Cooperative Fish and Wildlife Research Units Program: Oregon
Education, Research and Technical Assistance for Managing Our Natural Resources

Oregon Project

Wildlife response to the 2020 Labor Day fires in the Oregon Cascade Mountains

July 2022 - June 2024


Participating Agencies

  • Oregon Department of Fish and Wildlife

In Oregon State and throughout the Pacific Northwest, there is an urgent need to document how wildlife species and their habitats recover from severe, large-scale fires. 2020 was an unprecedented wildfire season in western Oregon with five wildfires each exceeding 100,000 acres in size, all in the Cascade Mountains. Understanding how these large-scale disturbances influence wildlife resources in Oregon is extremely important for their conservation and management. To date, there is limited information on how wildlife have responded to these major fire events, primarily because megafires were not as abundant and did not present as great a challenge to the future of wildlife as they do now. With long-term projections of longer, hotter, drier summers, megafires may be inescapable. Understanding how wildlife recolonize areas with different burn intensities and management histories, the length of time it takes for population recovery, and what species fail to recolonize in wildfire affected areas will be extremely important for agencies to manage wildlife resources and for informing forest management practices.
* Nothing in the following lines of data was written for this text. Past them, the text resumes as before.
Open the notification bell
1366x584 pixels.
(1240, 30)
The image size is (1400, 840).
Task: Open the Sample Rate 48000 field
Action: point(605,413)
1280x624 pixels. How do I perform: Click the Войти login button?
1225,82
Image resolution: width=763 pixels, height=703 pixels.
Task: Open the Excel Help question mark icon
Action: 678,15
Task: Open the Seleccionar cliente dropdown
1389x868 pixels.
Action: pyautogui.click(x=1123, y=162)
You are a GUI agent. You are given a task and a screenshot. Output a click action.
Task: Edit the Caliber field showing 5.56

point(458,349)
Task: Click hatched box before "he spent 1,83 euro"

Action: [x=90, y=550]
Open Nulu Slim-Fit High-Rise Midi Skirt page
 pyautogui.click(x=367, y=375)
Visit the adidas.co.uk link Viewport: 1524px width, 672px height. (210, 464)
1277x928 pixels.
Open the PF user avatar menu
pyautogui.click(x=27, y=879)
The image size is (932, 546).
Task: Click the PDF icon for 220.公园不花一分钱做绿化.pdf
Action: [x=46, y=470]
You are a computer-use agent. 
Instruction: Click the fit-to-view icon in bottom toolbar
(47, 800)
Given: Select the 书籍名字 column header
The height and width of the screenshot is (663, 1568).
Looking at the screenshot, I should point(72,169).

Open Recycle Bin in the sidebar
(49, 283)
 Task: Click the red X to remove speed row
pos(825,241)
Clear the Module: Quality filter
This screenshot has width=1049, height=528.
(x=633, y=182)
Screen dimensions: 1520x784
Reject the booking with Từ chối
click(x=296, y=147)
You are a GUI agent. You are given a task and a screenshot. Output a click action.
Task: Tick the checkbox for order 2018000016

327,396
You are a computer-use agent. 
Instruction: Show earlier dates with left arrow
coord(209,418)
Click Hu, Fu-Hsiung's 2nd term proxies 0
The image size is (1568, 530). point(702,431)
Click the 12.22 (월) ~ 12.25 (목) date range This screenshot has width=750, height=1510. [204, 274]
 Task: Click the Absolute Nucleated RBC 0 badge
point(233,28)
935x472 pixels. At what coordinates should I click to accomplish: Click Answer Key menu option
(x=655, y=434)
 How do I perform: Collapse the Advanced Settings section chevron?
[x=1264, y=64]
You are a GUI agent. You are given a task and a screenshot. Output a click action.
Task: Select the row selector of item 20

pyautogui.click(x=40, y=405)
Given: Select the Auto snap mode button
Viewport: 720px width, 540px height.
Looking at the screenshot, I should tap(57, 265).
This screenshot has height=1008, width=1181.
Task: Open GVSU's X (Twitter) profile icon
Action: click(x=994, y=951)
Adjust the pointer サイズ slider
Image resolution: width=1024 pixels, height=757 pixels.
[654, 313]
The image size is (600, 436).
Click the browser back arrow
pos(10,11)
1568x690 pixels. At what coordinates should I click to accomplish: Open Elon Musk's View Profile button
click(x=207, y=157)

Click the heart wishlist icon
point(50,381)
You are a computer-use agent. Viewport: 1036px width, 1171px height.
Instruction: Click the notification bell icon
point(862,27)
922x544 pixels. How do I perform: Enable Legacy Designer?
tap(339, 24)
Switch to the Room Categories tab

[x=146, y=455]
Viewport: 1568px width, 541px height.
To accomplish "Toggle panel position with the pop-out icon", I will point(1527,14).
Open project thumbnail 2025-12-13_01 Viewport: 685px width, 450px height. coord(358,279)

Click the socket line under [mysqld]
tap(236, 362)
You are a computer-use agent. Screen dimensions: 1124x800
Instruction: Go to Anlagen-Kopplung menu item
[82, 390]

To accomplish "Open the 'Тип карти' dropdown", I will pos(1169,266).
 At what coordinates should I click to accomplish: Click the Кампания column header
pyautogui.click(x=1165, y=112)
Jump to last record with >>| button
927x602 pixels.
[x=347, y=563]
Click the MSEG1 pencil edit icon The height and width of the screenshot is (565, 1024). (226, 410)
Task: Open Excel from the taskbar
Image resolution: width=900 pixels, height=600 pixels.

In 2021 and 2022, ODFW established 120 long-term monitoring sites (60 for Archie Creek and 60 for Beachie Creek) including trail camera units, audio recording units, and cover boards. Monitoring sites will be maintained for two full years, with continued monitoring at 5- to 10-year intervals conducted by ODFW. Habitat assessments using UAS and remotely sensed data will provide valuable information on vegetation response to fire and management practices near each monitoring site.